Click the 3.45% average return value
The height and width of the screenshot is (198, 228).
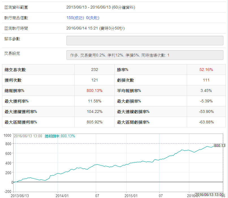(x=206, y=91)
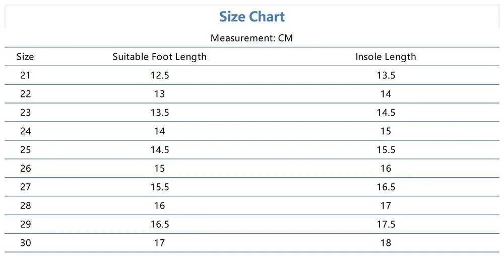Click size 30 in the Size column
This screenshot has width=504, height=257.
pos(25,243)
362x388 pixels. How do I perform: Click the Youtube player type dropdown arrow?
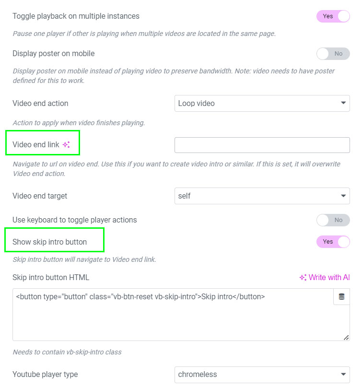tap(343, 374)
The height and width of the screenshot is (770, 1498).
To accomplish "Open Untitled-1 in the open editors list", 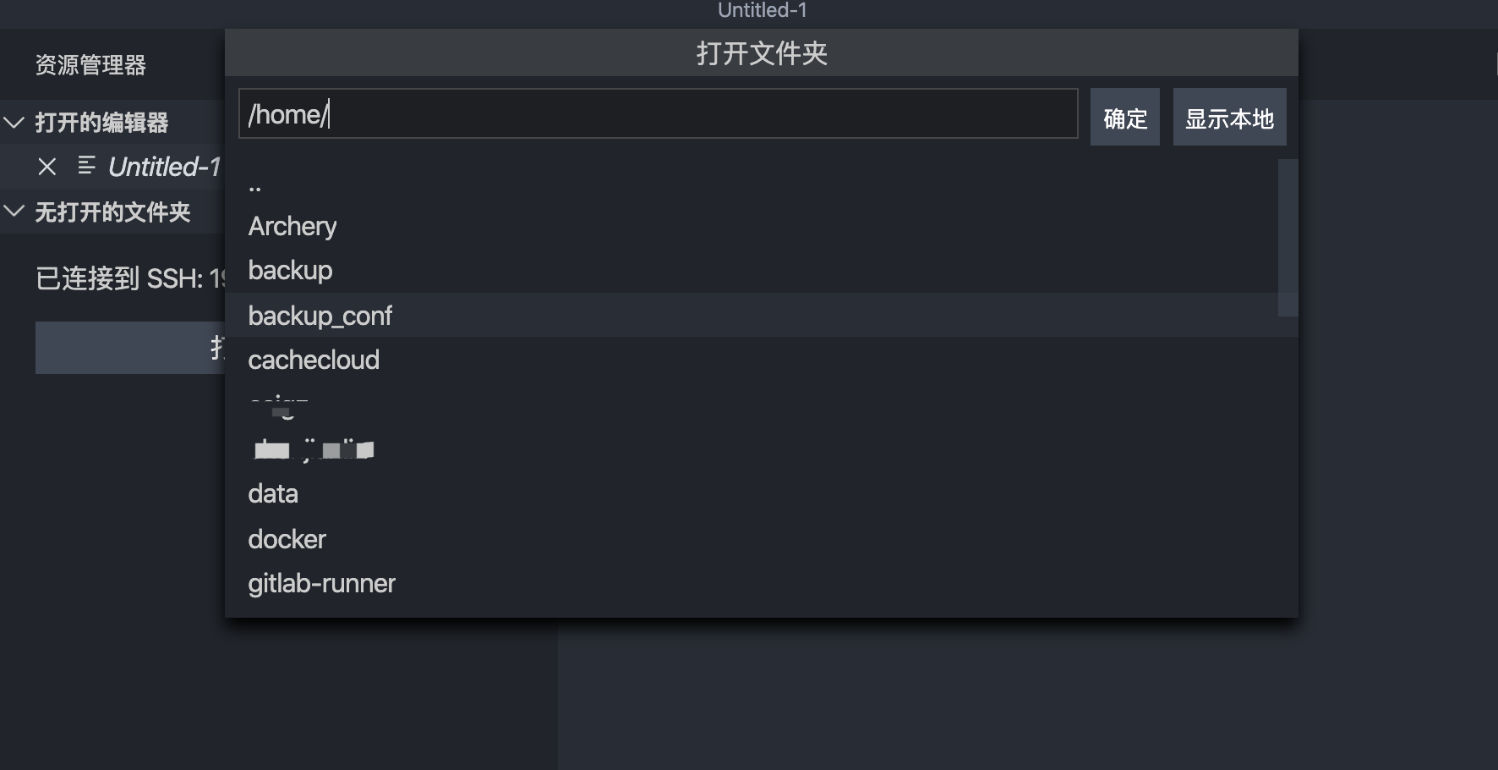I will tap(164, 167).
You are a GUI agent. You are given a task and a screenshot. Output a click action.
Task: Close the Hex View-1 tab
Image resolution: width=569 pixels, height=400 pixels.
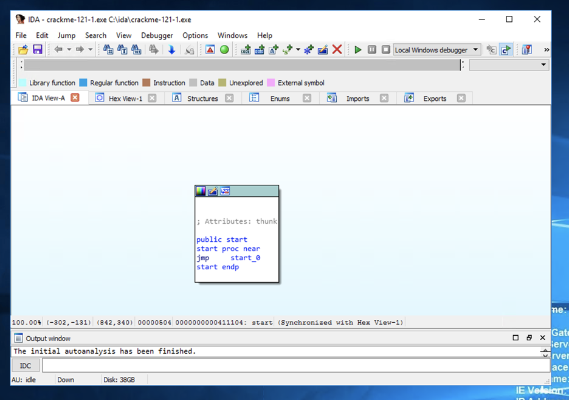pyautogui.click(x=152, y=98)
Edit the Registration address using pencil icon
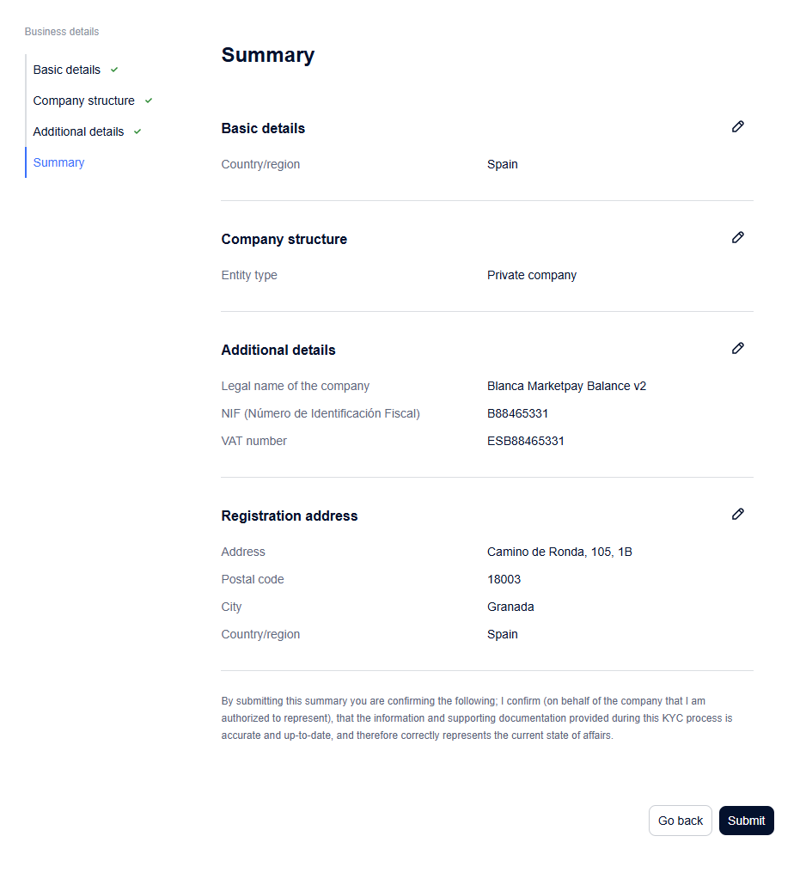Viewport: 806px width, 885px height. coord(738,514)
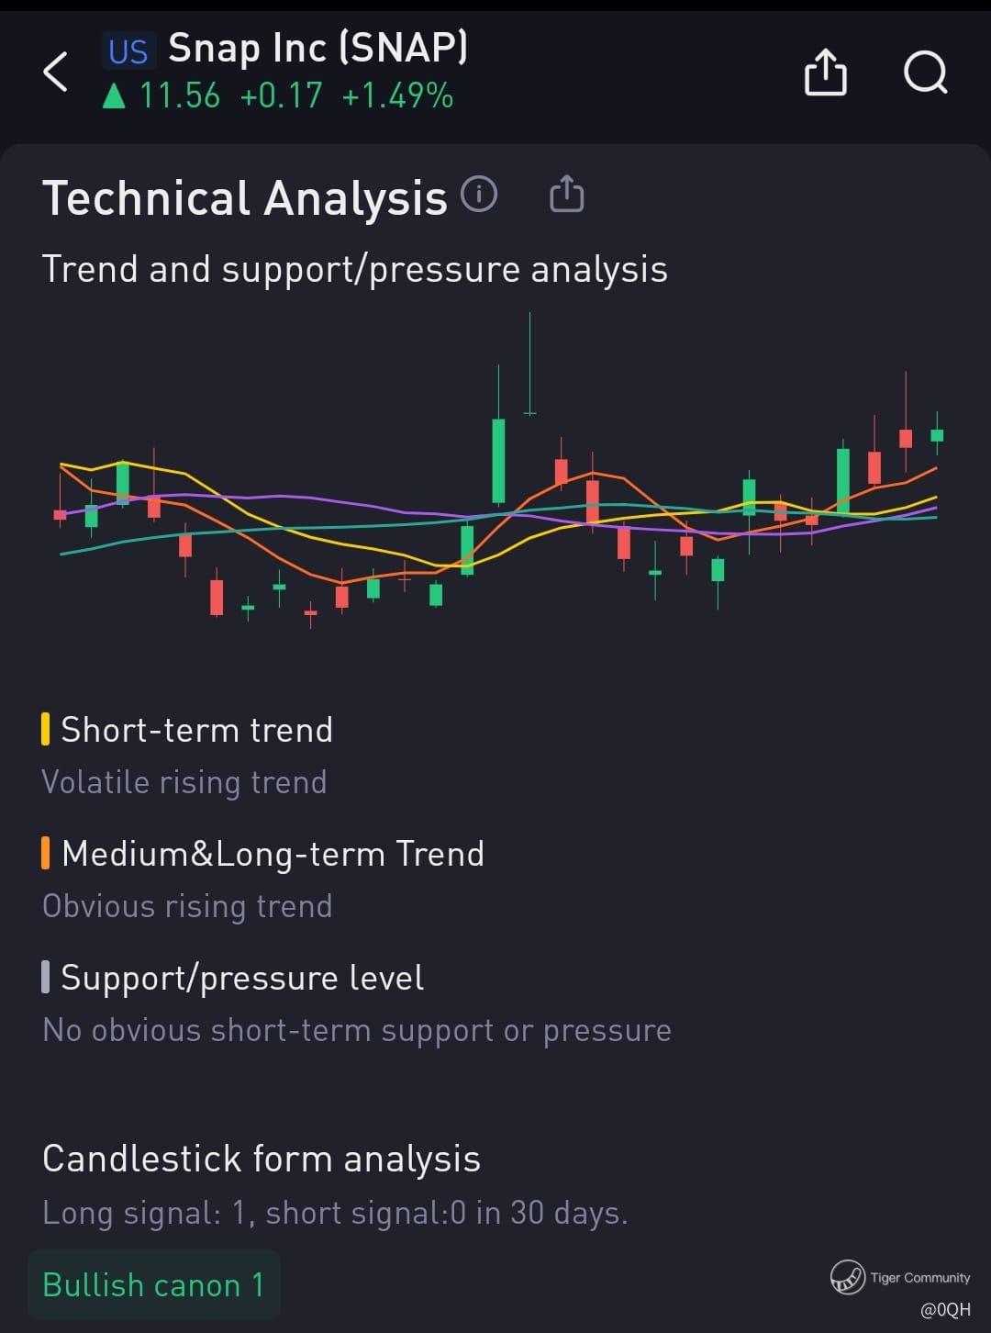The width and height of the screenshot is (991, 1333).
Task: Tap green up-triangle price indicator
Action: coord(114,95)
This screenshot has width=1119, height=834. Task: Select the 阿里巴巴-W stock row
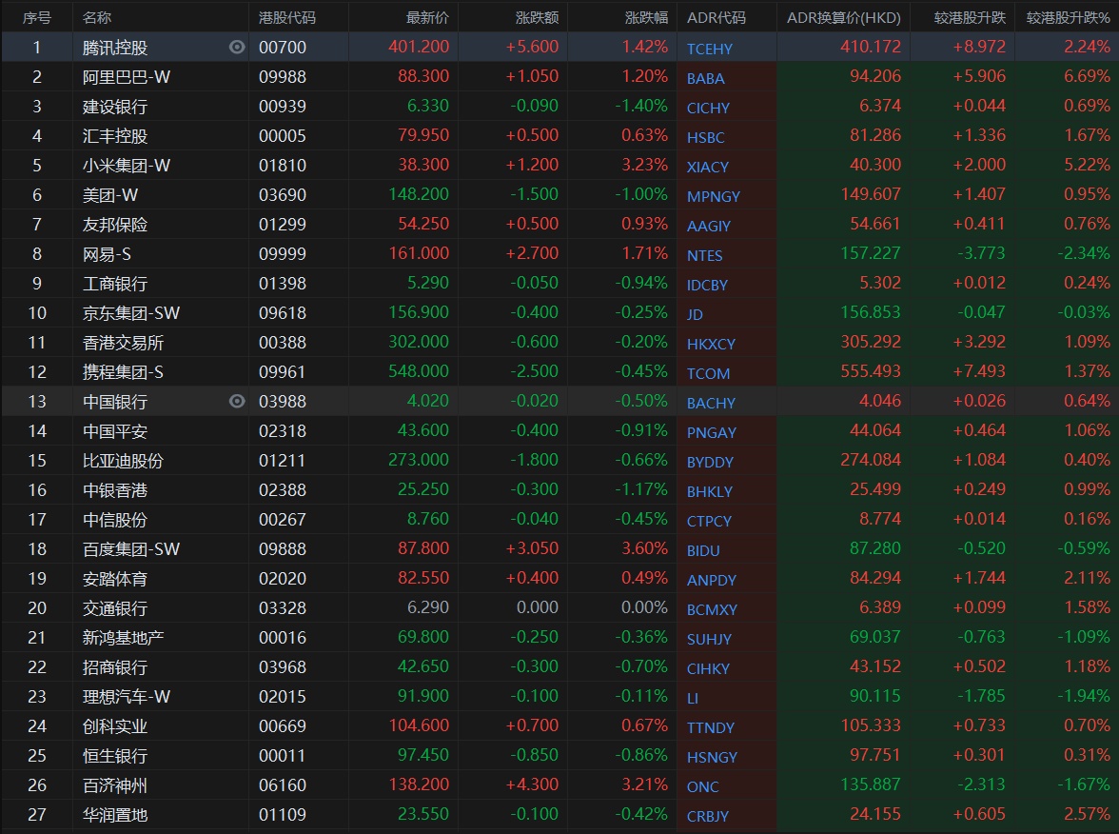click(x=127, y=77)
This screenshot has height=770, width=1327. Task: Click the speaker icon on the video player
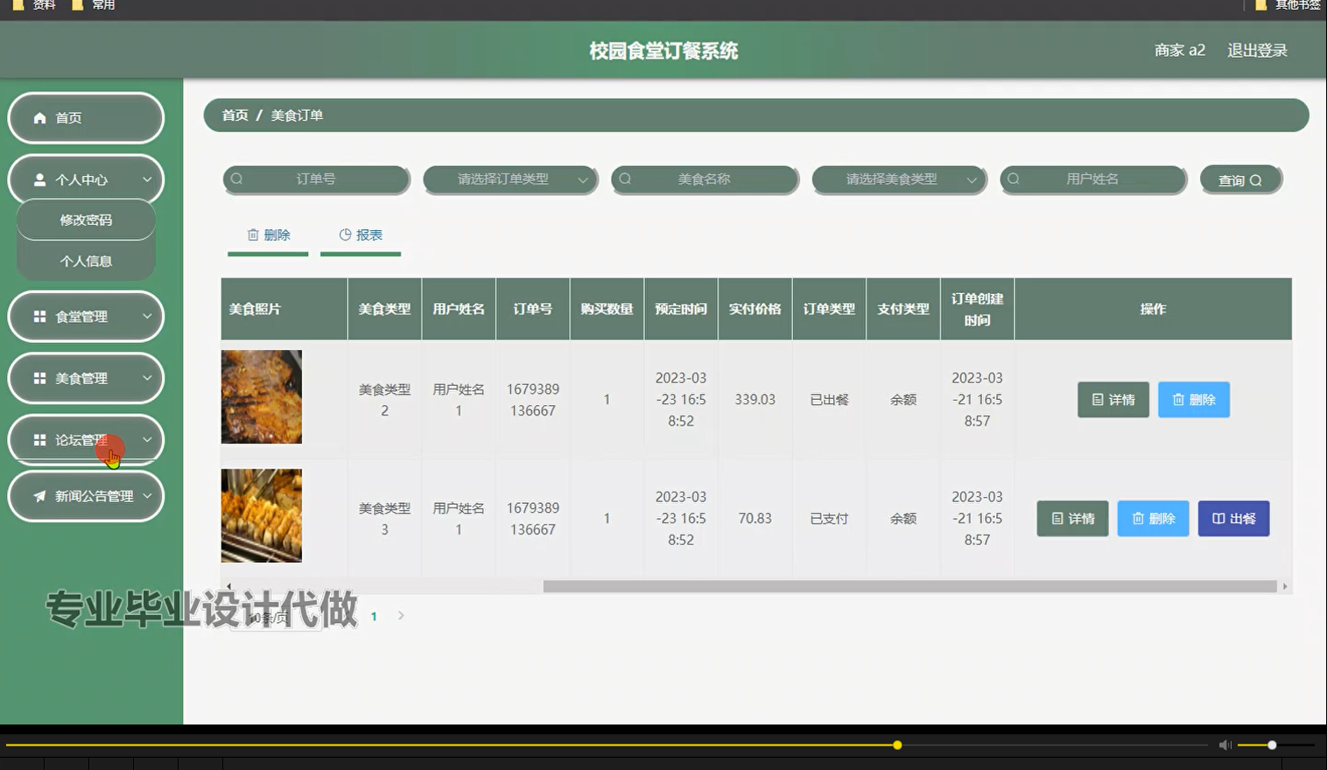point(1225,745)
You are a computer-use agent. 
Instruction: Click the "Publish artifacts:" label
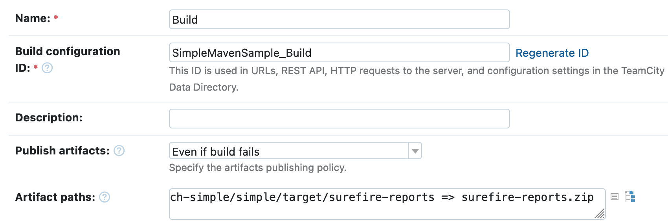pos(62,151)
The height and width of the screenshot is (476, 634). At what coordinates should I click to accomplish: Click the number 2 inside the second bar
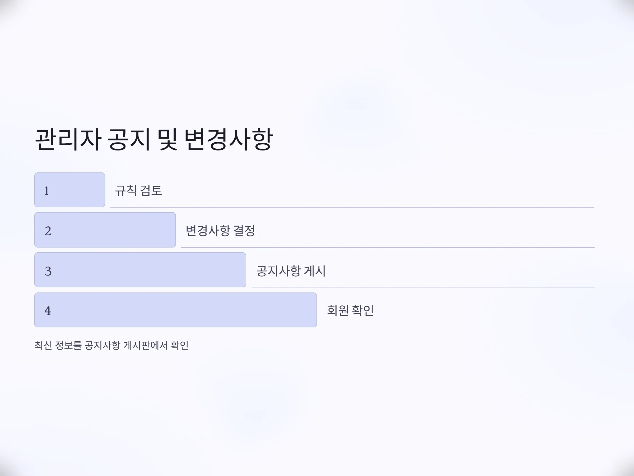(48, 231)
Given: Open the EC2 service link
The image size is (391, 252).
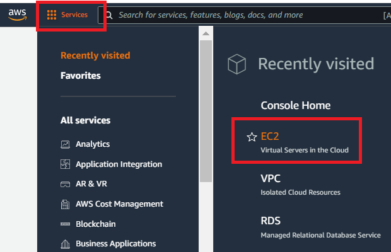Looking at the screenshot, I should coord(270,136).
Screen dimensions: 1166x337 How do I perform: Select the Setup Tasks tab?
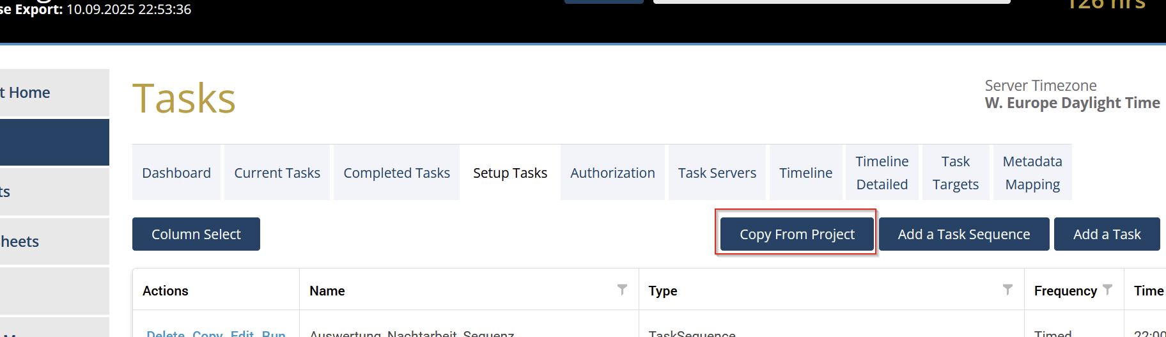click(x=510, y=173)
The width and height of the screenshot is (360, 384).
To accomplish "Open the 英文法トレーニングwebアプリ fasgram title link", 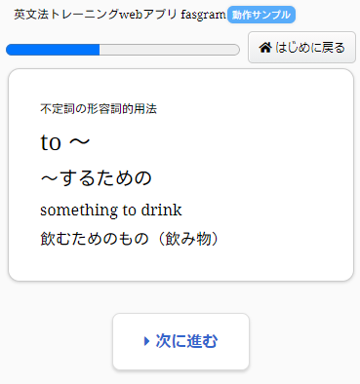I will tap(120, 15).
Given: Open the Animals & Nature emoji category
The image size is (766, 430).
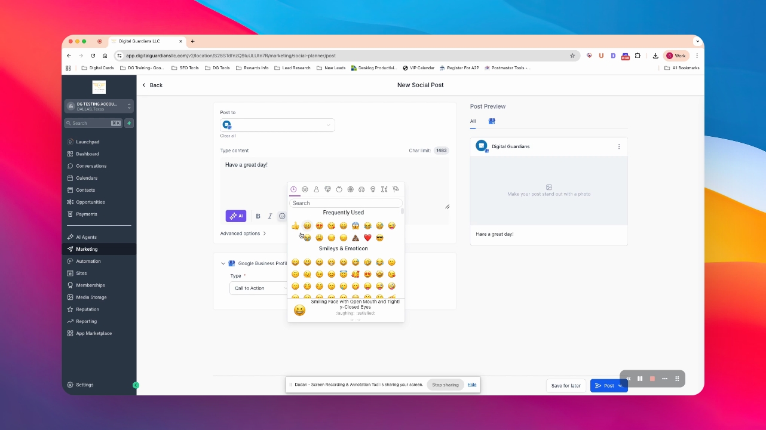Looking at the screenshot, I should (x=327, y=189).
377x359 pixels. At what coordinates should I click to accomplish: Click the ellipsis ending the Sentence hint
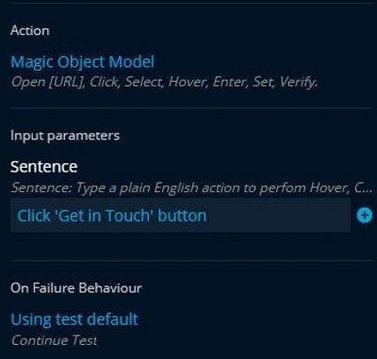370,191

##############################

• **EXERCISE OBJECTIVE**:
Rewrite the part of the material that opens with the line containing "377x359 pixels. At" and runs through the end, putting "three dots" in place of "ellipsis" and keeping everything else the same. Leave out the pictures.

• **SOLUTION FOR THIS TASK**:
377x359 pixels. At what coordinates should I click to accomplish: Click the three dots ending the Sentence hint
370,191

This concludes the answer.